I'm not sure how Audacity's analysis works, nyjm, but there doesn't seem to be anything
spectral about that analysis. It looks like an average of the concentration of frequencies over the highlighted portion of the file.
Mine looks more like
this (screenshot isn't mine, but my results don't vary too widely from that). The X-axis is time. The Y-axis is frequency. Color represents intensity (volume): black is silent, purple is quiet, red is loud, yellow is very loud.
There appears to be some low-frequency drone in the analyzed file here, which stays constant throughout (that bright yellow band along the bottom), as well as some odd but not very intrusive harmonic interference (those three pairs of purple bands, one at 5000hz and 6000hz, one at 12000hz and 13000hz, and one at 18000hz and 19000hz).
As far as the actual song: you can see the low-end of the music starting up before everything else (about :10). The rest of the instrumentation kicks in about :40, and stays pretty constant until it drops back down around 3:35 (from 3:35 to 3:45 is practically silent except for that aforementioned ground hum and those periodic but very thin vertical lines... maybe a hi-hat?), after which the bass part comes in first before the rest of the song kicks in again at 4:10 and stays that way until one last drop in activity about 5:20, and even this ends shortly before the file ends.
I pulled this screenshot from Google Image Search, and I can't find the context, so I have no idea what song is being analyzed here, but I'd be willing to bet (based on the high levels overall) that it was something recorded this decade, and it wouldn't surprise me if it were something hard (or at least heavy), with a very strong bassline. Possibly something like Interpol.

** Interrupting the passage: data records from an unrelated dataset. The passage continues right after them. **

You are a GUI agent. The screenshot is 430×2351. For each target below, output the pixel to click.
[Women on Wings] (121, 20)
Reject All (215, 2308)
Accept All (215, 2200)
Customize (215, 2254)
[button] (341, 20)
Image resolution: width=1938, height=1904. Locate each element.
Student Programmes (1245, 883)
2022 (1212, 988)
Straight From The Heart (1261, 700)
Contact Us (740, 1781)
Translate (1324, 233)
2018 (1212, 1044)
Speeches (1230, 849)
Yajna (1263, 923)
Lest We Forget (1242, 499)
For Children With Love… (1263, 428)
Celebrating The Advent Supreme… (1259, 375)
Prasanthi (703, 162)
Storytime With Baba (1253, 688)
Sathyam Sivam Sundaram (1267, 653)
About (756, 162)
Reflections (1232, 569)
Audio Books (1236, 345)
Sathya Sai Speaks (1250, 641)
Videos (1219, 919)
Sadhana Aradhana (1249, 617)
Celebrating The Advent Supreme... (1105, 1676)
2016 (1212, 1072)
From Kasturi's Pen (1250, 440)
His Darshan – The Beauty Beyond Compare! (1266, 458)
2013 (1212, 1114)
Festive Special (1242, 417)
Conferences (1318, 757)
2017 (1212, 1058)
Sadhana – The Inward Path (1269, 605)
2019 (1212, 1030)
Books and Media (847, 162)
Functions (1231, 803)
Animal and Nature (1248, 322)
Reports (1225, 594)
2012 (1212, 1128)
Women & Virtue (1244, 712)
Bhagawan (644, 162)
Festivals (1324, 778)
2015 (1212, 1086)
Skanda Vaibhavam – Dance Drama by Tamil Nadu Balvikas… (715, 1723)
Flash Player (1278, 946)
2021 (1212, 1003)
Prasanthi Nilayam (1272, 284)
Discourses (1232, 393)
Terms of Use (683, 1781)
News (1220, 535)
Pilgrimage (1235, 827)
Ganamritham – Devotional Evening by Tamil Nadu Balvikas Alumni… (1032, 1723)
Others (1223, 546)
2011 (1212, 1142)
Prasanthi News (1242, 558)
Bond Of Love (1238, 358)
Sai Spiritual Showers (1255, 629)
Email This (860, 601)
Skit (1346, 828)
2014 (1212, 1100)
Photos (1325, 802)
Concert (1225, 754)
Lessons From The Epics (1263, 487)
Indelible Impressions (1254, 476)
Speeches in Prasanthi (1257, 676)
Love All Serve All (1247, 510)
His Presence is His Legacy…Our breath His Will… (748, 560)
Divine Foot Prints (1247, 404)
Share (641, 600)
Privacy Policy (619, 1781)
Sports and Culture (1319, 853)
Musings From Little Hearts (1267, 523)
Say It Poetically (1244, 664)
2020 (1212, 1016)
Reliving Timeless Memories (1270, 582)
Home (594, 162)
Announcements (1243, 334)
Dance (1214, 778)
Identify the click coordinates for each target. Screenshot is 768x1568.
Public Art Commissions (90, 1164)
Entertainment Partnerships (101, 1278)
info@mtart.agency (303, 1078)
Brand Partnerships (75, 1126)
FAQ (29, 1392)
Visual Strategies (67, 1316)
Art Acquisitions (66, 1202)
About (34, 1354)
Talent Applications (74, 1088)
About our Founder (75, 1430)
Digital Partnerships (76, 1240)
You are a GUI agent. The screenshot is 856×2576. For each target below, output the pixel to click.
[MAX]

You'll notice that the low-end is nearly white from about 3:00 to 3:30, which might be causing some clippage in the actual song. If this were my file and I thought that section sounded too oversaturated or otherwise problematic, I would look at the spectrogram and see that there's a ton of sound in the bass. this would help me figure out where to reduce volume.
Obviously, and as per JB's comments, if nothing sounds wrong, then a visual imbalance in the spectrogram alone is no reason to tinker. But as a diagnostic tool, it's quite useful.